L’euphorie des deux camps ayant écarté l’extrême droite à peine exprimée, la France a vite plongé dans l’incertitude après la proclamation définitive des résultats. Aucun des blocs constitués n’a pu obtenir la majorité absolue.
L’alliance de la gauche, rassemblée sous le Nouveau Front populaire, obtient 182 sièges à l’Assemblée nationale, suivie du camp présidentiel, sous la bannière d’Ensemble, avec 168 sièges, puis du RN et ses alliés avec 143 sièges, ce qui donne lieu à une chambre basse qui risque d’être ingouvernable, à moins que des leaders politiques entrent dans une logique de compromis en vue d’une coalition capable de soutenir un nouveau gouvernement.
Pour le géopolitologue Emmanuel Dupuy, président de l’Institut Prospective et Sécurité́ en Europe (IPSE) et enseignant de géopolitique à l’Université catholique de Lille, "le risque d’une ingouvernablité de la France est apparu dès la dissolution de l’Assemblée nationale, mais s’est renforcé aujourd’hui avec des alliances politiques qui n’ont pas réussi à dégager une majorité claire et qui ne pourront pas envoyer un Premier ministre à Matignon".
Analysant au micro de la MAP les résultats de ce 2ème tour des législatives françaises, M. Dupuy a relativisé “la victoire” ou “l’échec” de chacun des blocs politiques qui se sont confrontés lors de ce scrutin.
“Nous sommes aujourd’hui face à une configuration hétéroclite de l’Assemblée nationale, dans la mesure où l’Alliance de gauche aurait trois, voire quatre groupes parlementaires, le bloc dit central qui s’est constitué autour du camp présidentiel a réussi à tirer son épingle du jeu et arrive 2ème, puis le Rassemblement national, qui, bien qu’il soit arrivé troisième, a fait une percée considérable, puisqu'il a réussi à doubler le nombre de ses députés à la chambre. Relativisons donc la victoire ou l’échec des uns et des autres”, a commenté l’expert français.

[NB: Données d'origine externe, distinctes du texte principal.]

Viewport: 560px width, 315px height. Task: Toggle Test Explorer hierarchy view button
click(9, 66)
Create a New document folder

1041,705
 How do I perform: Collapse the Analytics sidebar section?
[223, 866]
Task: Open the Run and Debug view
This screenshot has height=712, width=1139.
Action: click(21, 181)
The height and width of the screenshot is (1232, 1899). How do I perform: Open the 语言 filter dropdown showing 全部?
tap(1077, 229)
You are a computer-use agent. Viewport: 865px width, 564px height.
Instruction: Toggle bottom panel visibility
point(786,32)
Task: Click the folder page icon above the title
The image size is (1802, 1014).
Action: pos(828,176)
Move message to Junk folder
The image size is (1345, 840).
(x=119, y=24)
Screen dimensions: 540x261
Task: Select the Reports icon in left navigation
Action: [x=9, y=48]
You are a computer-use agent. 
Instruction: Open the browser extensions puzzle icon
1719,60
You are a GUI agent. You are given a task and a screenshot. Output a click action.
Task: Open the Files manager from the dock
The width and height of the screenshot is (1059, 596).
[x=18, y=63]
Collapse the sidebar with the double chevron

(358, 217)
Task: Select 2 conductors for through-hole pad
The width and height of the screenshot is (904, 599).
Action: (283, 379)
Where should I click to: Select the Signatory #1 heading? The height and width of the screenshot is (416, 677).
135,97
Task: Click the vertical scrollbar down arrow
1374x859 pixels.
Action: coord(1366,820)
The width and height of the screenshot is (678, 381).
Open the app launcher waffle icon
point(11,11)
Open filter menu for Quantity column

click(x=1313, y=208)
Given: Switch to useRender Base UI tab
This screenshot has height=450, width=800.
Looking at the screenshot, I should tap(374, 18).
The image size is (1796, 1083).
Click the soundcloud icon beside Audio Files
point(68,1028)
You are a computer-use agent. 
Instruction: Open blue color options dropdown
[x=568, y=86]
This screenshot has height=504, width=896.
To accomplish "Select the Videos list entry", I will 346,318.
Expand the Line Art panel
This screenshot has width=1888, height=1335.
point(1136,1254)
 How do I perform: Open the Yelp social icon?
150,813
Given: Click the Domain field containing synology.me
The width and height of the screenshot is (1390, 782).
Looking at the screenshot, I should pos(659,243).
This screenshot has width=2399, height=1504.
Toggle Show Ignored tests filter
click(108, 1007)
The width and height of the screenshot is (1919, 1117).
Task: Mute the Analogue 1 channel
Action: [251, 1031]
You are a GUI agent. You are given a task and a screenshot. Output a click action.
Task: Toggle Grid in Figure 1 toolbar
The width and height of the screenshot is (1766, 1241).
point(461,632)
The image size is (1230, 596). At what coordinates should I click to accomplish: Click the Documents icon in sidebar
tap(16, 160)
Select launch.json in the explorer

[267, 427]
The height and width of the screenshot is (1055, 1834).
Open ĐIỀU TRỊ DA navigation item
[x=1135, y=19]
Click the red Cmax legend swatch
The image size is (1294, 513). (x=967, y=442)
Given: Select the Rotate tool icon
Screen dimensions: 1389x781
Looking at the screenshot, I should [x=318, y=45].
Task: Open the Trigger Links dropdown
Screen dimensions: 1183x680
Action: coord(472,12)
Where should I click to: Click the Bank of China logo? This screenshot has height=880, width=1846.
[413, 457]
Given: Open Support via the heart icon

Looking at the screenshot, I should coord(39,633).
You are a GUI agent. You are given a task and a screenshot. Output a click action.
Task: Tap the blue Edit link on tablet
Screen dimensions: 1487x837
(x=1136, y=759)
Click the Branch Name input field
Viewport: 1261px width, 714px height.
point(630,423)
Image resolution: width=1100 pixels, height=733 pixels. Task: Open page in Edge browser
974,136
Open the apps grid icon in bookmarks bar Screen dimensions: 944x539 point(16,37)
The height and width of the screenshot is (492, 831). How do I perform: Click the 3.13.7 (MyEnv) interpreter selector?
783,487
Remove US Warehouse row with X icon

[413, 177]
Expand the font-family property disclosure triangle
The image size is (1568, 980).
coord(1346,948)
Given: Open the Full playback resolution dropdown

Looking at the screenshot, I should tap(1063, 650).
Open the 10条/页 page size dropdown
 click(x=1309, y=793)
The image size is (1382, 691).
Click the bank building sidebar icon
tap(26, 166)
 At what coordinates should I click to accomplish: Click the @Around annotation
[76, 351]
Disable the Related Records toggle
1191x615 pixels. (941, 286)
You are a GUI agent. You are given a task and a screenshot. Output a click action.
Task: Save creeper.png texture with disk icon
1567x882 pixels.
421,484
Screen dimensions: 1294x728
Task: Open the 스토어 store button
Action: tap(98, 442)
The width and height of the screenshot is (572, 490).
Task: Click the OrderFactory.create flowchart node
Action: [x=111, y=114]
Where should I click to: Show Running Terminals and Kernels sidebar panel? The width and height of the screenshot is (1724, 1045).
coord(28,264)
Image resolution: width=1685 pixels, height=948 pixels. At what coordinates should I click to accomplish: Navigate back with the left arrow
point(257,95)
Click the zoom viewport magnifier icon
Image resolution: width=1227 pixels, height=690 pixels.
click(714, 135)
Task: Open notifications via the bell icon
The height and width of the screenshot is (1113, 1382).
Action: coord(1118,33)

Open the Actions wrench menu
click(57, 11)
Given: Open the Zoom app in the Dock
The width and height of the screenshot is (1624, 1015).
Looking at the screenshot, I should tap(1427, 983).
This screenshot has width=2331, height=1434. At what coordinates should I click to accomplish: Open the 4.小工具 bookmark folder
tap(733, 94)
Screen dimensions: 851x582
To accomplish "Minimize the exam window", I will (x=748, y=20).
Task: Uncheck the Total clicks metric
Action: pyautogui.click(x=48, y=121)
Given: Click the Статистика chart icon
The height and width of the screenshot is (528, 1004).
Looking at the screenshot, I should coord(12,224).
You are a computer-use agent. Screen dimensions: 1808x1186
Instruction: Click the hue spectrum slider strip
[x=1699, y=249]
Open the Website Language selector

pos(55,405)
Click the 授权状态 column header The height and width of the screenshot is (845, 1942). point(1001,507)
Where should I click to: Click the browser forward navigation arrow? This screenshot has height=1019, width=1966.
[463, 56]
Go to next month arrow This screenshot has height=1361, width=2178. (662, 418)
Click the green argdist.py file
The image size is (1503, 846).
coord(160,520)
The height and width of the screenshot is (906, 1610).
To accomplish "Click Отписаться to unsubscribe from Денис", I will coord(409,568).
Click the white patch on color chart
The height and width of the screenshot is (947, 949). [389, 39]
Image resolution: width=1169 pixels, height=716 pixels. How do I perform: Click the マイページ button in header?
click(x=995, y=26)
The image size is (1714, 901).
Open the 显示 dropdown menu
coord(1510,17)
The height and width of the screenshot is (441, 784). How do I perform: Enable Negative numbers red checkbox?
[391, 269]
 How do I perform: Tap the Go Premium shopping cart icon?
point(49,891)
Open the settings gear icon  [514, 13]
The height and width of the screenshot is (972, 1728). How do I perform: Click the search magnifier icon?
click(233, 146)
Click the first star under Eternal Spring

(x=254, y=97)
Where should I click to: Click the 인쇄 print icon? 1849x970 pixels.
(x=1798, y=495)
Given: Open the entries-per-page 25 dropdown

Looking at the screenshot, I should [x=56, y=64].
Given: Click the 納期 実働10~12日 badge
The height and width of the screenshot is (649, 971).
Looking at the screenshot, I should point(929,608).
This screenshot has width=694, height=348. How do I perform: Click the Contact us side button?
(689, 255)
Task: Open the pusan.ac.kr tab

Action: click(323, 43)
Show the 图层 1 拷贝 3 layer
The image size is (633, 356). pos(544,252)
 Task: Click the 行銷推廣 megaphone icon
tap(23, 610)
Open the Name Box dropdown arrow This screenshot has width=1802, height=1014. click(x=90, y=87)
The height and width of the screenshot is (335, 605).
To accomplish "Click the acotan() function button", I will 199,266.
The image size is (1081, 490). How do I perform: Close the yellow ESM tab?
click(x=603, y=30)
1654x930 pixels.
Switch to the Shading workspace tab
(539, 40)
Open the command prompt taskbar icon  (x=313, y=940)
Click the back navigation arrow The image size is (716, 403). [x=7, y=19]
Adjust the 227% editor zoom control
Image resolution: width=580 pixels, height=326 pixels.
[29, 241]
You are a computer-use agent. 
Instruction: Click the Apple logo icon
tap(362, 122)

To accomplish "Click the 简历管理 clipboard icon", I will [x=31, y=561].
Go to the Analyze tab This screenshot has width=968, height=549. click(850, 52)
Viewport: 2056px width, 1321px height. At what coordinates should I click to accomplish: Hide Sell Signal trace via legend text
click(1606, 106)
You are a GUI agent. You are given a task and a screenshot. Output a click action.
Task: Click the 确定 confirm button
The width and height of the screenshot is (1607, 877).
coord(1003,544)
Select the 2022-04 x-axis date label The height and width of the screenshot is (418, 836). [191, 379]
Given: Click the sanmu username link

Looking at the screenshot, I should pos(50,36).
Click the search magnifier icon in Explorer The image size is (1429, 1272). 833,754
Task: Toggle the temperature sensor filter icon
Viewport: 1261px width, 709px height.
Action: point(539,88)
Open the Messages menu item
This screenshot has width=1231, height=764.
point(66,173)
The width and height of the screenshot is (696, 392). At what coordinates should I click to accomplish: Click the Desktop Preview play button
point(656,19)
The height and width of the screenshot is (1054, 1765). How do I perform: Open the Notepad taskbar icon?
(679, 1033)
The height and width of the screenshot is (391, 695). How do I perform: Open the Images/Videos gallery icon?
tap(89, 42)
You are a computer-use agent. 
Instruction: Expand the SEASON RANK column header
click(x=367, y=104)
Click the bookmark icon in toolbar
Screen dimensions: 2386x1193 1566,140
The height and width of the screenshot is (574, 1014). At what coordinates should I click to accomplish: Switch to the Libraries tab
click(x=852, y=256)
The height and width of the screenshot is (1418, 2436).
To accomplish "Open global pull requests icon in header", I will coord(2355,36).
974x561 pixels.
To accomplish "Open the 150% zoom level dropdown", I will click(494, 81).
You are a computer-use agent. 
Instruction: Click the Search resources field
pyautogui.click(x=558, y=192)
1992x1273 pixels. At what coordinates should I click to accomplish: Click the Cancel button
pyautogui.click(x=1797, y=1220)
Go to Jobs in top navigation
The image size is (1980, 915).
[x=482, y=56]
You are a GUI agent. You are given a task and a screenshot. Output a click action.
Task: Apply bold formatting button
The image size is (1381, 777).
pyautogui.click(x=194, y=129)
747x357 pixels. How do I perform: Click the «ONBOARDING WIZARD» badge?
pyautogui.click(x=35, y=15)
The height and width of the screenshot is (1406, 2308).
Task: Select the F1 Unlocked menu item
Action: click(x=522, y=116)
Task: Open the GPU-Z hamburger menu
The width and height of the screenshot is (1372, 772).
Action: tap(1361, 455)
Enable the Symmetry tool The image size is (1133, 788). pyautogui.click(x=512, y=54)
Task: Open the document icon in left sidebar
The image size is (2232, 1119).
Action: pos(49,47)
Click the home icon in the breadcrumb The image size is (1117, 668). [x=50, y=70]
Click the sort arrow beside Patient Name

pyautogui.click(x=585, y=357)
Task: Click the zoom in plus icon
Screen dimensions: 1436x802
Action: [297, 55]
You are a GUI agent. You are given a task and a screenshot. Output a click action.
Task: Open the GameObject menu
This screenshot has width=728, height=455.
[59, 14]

Interrogé sur les scénarios possibles pour avoir un Premier ministre et une majorité à l’Assemblée nationale, M. Dupuy a estimé qu'”il n’y a aucune gouvernabilité possible pour l’instant, d’autant plus qu’aucun des blocs n’a donné de signe positif sur de possibles coalitions”, notant toutefois que l’alliance centriste pourrait composer avec d'autres forces politiques, un peu à droite, un peu à gauche pour former une grande coalition.
“Nous serons dans ce cas face à une alliance tricolore un peu à l’allemande entre le bloc central avec ses 168 sièges, le Parti socialiste ou les Républicains qui reste l’option la plus envisageable”, a-t-il souligné.
Le président de l’IPSE a cependant écarté le scénario d’un gouvernement technique, défendu par certains analystes, car il serait “illégitime et ne refléterait pas la volonté des Français qui se sont exprimés à travers les urnes pour trois blocs différents”.
Et d’ajouter qu’un gouvernement technique n’aurait qu’une seule mission “c’est d’expédier les affaires courantes et attendre la prochaine dissolution. Or, nous l’avons constaté, la dissolution n’a servi strictement à rien. Elle a plutôt compliqué la donne”.
Comme le veut la tradition républicaine, le Premier ministre Gabriel Attal a présenté ce lundi la démission de son gouvernement au Président de la République, qui dans le contexte actuel des Jeux Olympiques, lui a demandé de rester aux commandes.
L’entourage du président, cité par les médias, affirme que ce dernier prône la pondération et ne souhaite prendre aucune décision avant de voir la configuration finale de l’Assemblée nationale.
Mais du côté du Nouveau Front populaire, les esprits s’échauffent. Ses leaders, impatients, montent au créneau et demandent au Président de la République de nommer rapidement un nouveau locataire à Matignon de leur camp.
En attendant, la vie parlementaire reprendra à l'Assemblée nationale le 18 juillet, avec notamment l'élection de son nouveau président. Il sera également procédé à la répartition des postes entre les différents groupes représentés et enfin à l’élaboration du calendrier parlementaire, dont la très attendue discussion du prochain budget.